South American countries have expressed solidarity with Ecuador in granting asylum to WikiLeaks founder Julian Assange despite threats from the governments of Britain and the United States.
A statement issued at the end of a meeting of the foreign ministers of the Union of South American Nations (UNASUR) in Ecuador on Sunday said it supported the country "in the face of the threat" to its London embassy, which has been providing temporary protection to Assange for the last two months.
Julian Assange, who stunned the world by publishing a series of classified U.S. diplomatic cables, sought asylum at Ecuadorean embassy in London on June 19.
Ecuador granted him political asylum on Thursday.
In his first public appearance in two months, Assange on Sunday thanked his supporters from a balcony at the Ecuadorian embassy in London. He read a statement calling on the United States to end its "witch-hunt" against Wikileaks and to release Bradley Manning, the American soldier who has been charged with aiding the enemy by passing secret files to WikiLeaks and has been awaiting trial for two years.

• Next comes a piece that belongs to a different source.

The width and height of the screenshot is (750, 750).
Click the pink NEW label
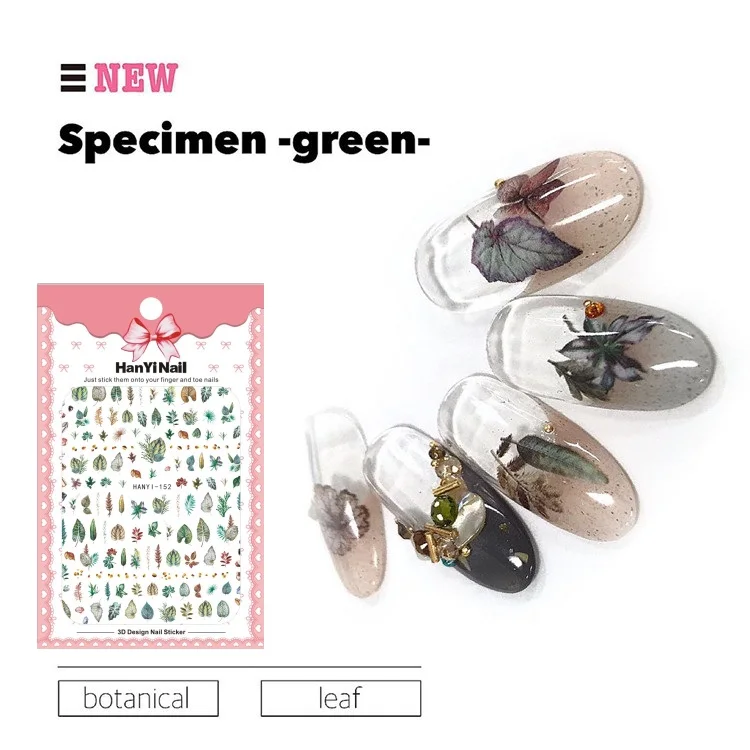pyautogui.click(x=136, y=77)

The 40-year-old Australian publisher is facing arrest as his appeal against his extradition to Sweden from Britain to stand trial for sexual assault charges turned down.
The British police are stationed outside the Ecuadorian embassy in central London in a bid to arrest him if he walked out of the embassy.
On Sunday, Britain said it could potentially lift the embassy's diplomatic status, citing the Diplomatic and Consular Premises Act 1987, which will allow police to enter the building to arrest the whistle-blower for breaching his bail terms.
The final declaration from the UNASUR summit called for calm, urging the parties involved to "continue the dialogue and negotiation to find a mutually acceptable solution".
In a symbolic show of unity, after Ecuador's Foreign Minister Ricardo Patino read the summit declaration, his counterparts joined hands and raised them aloft.
Under Sweden's request, Assange was arrested by London's Metropolitan Police on 2010 December 7 on a European arrest warrant on alleged sex crimes.
He is accused by the Swedish authorities of one count of unlawful coercion, two counts of sexual molestation and one count of rape, all alleged to have been committed in Stockholm in August 2010.
Assange denies allegations of rape and sexual assault made by two female former Wikileaks volunteers, saying the sex was consensual.
The lawyer of the founder and editor-in-chief of WikiLeaks expressed concern that his client could later be extradited to the U.S. on separate charges relating to publishing secret U.S. diplomatic cables, for which he could face the death penalty there.
Clare Montgomery, who advocated for the Swedish authorities, said that Sweden guaranteed protection against such a threat, and that the European Court of Human Rights would intervene if Assange was to face the prospect of "an unfair trial" in the U.S.
Publication of about 250,000 top secret American diplomatic cables by the site in its latest expose fueled a wave of anger in the U.S. resulting in numerous calls for bringing Assange to justice for alleged treason.
Americans also called for his arrest or placing him on terrorists' blacklist.